ASSIGNED TASK
With the pictures left out, return exactly the lines from the one containing "You are a GUI" through the end of the listing below.

DATA FOR ANALYSIS
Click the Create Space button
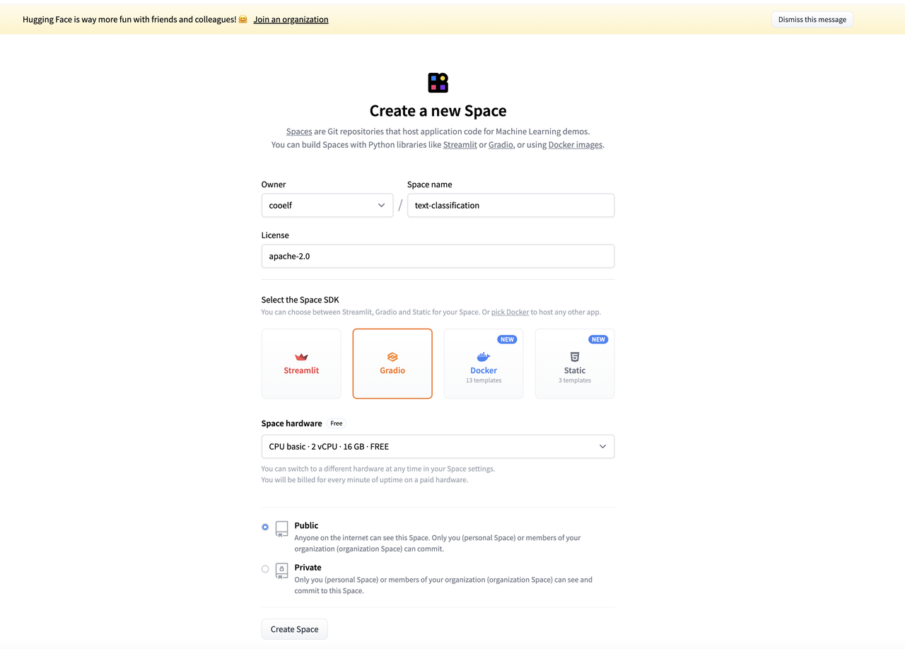Image resolution: width=905 pixels, height=649 pixels. (295, 629)
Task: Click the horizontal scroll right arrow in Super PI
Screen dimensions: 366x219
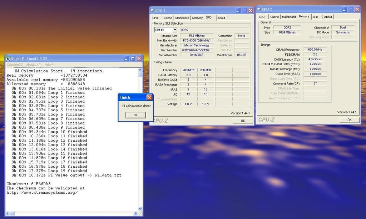Action: point(135,214)
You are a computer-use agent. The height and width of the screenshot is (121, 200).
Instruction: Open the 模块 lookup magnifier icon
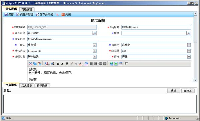coord(189,33)
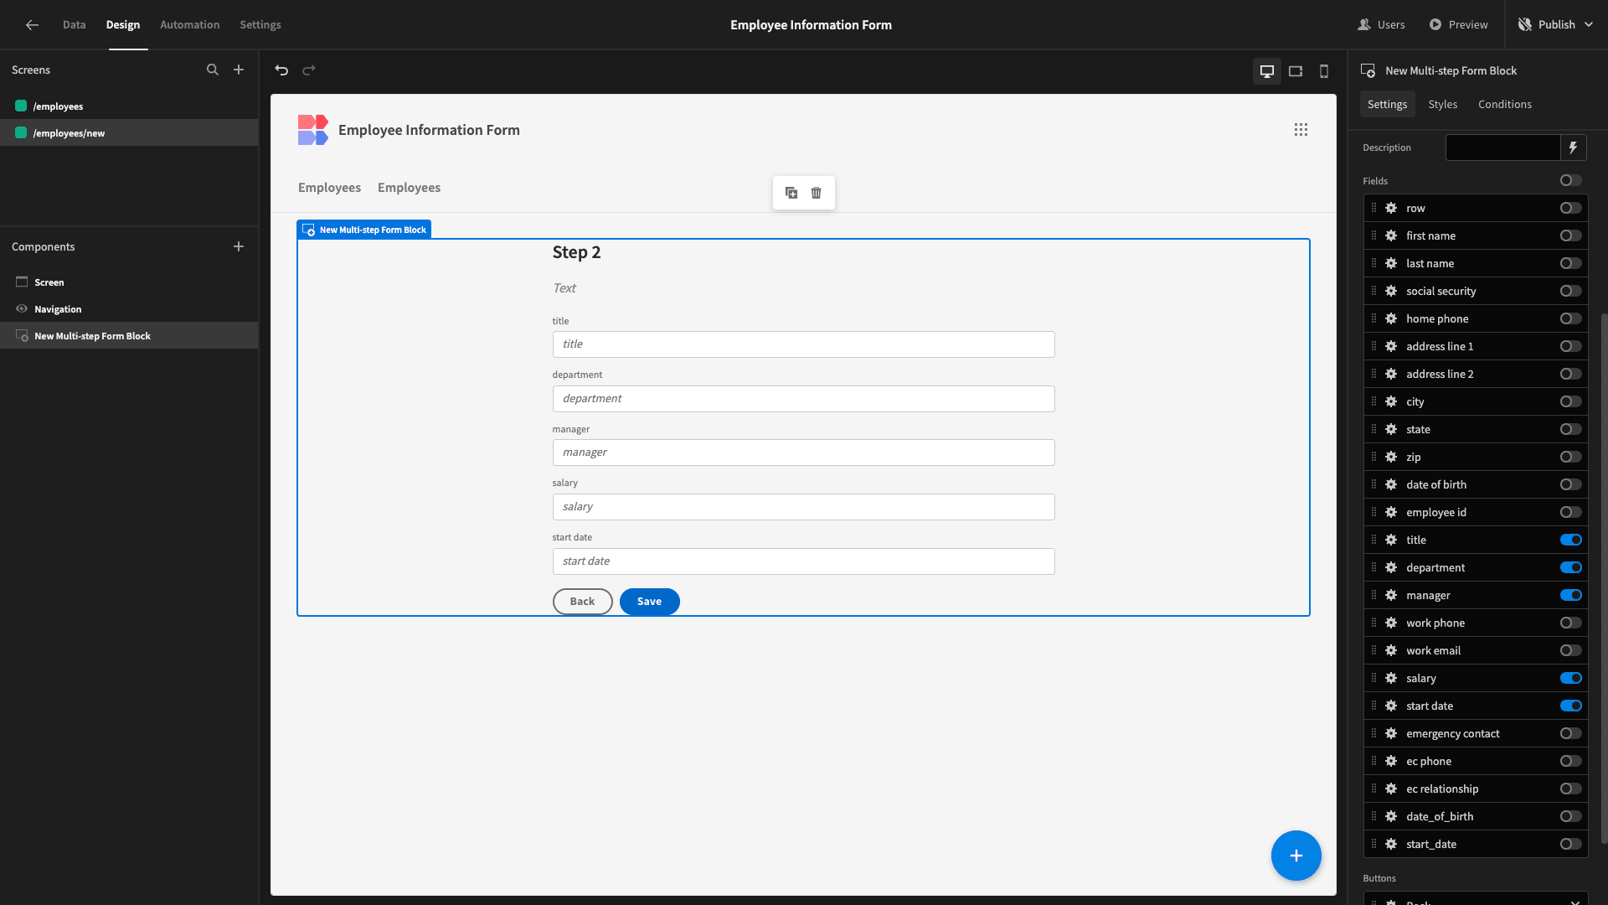The height and width of the screenshot is (905, 1608).
Task: Switch to the Styles tab
Action: tap(1442, 105)
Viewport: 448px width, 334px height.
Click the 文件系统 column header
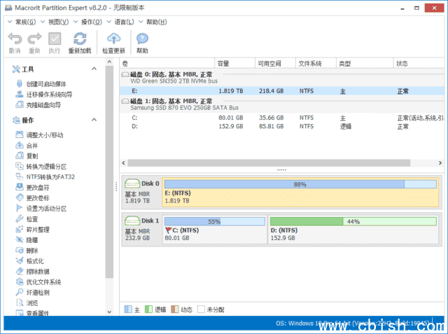[309, 64]
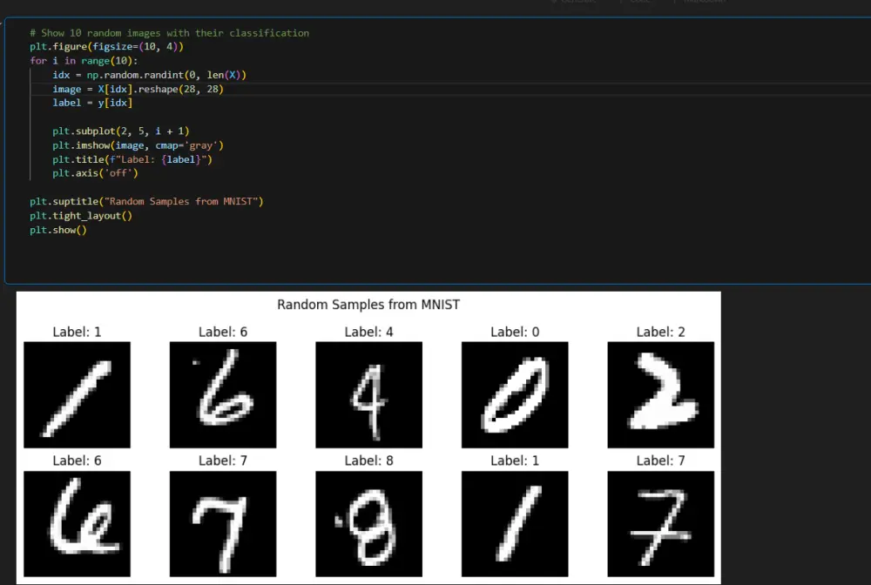This screenshot has width=871, height=585.
Task: Click the digit 7 in bottom row
Action: (x=223, y=523)
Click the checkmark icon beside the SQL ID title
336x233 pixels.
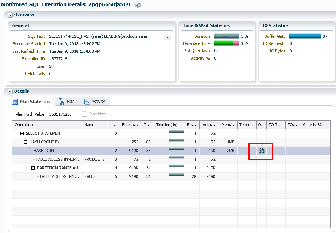click(138, 5)
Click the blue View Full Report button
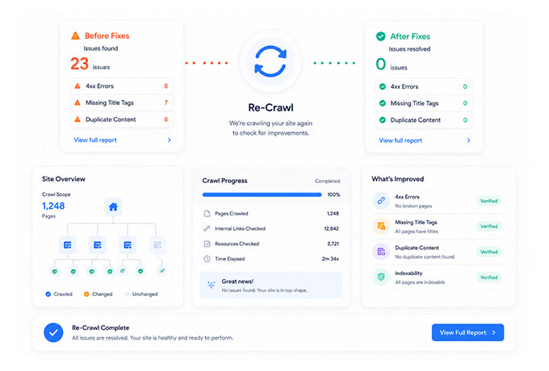This screenshot has width=549, height=371. (467, 332)
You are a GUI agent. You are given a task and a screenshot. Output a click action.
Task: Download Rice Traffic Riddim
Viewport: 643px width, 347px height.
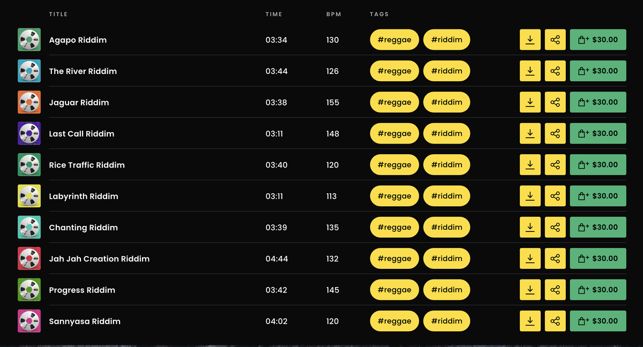coord(530,164)
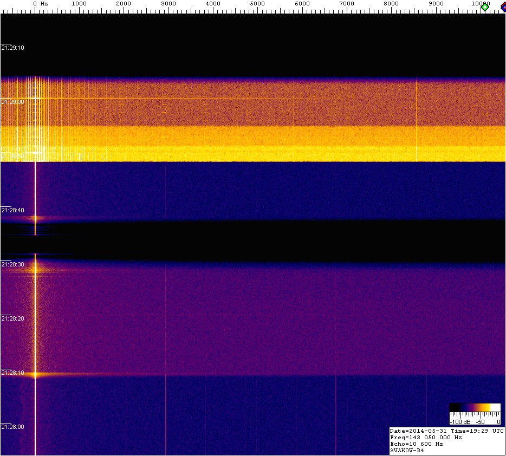Click the -50 label on the dB legend
The image size is (506, 456).
pyautogui.click(x=480, y=421)
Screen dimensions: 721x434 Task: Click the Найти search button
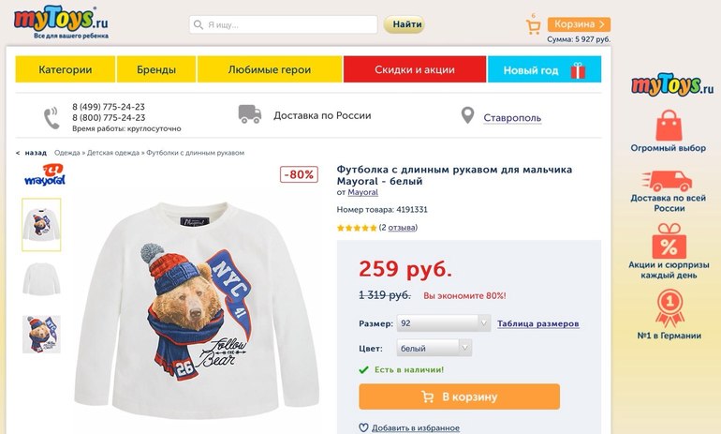(404, 24)
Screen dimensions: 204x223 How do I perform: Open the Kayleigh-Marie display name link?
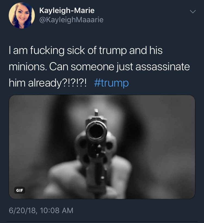pos(67,11)
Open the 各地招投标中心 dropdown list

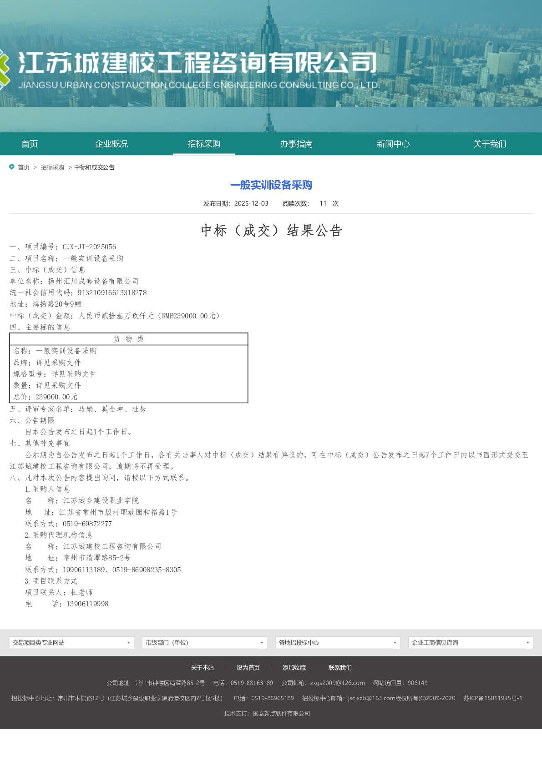pyautogui.click(x=337, y=643)
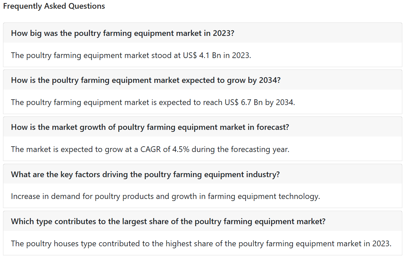Collapse the forecast market growth question
The height and width of the screenshot is (256, 405).
tap(150, 127)
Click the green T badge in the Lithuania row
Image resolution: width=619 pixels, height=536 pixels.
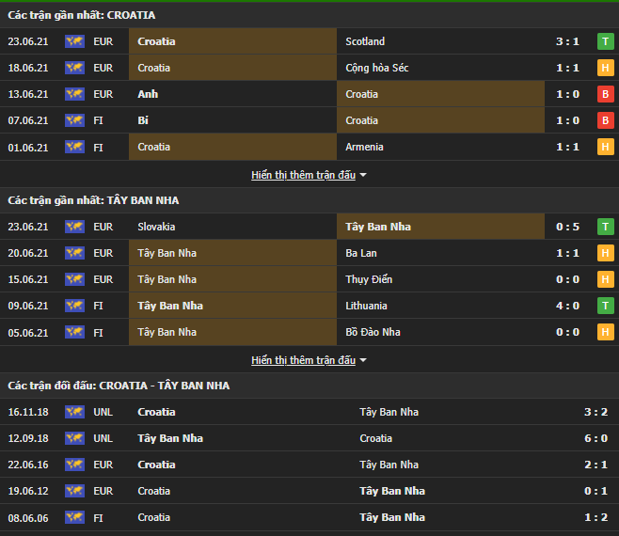pos(605,306)
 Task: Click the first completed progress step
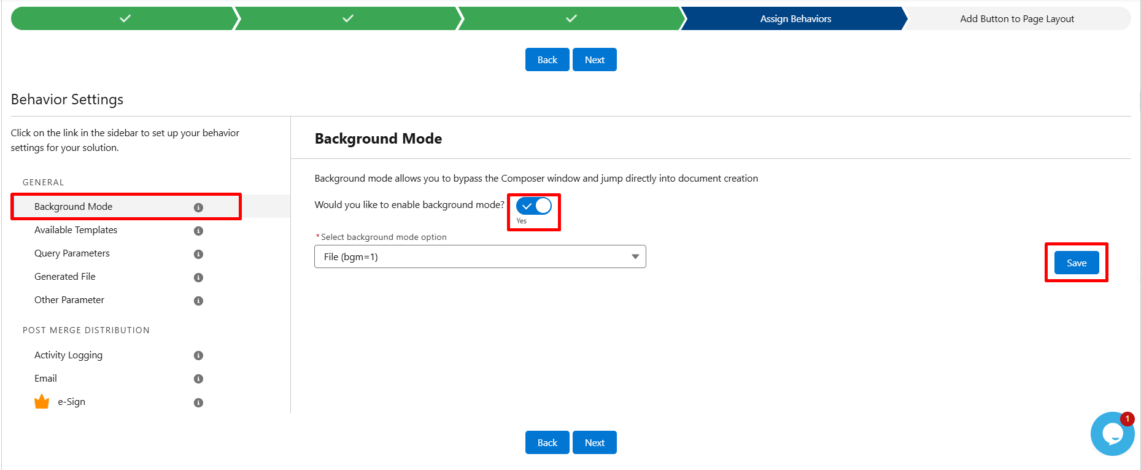click(125, 19)
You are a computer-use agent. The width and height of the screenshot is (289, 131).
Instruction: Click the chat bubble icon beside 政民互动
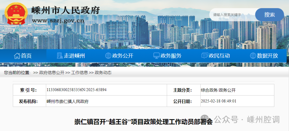204,56

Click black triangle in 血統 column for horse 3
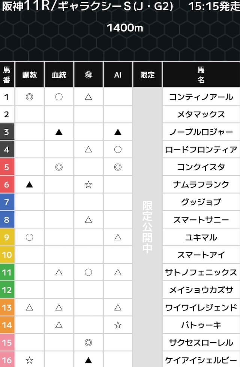point(59,132)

YOUR SOLUTION
You are a GUI agent. You are given a task and a screenshot. Output a click action.
Task: Download Rice Traffic Riddim
Viewport: 643px width, 347px height.
coord(530,164)
Click the -50 label on the dB legend
The image size is (506, 456).
pyautogui.click(x=480, y=421)
Screen dimensions: 721x434 Task: Click the Найти search button
(404, 24)
Screen dimensions: 204x223 How do I perform: Open the Kayleigh-Marie display name link?
pos(67,11)
Open the 各地招投标中心 dropdown list

pyautogui.click(x=337, y=643)
Collapse the forecast market growth question
The height and width of the screenshot is (256, 405).
tap(150, 127)
Click the green T badge in the Lithuania row
Image resolution: width=619 pixels, height=536 pixels.
pos(605,306)
 Task: Click the first completed progress step
click(125, 19)
You are a computer-use agent. The width and height of the screenshot is (289, 131).
Instruction: Click the chat bubble icon beside 政民互动
204,56

Click black triangle in 血統 column for horse 3
point(59,132)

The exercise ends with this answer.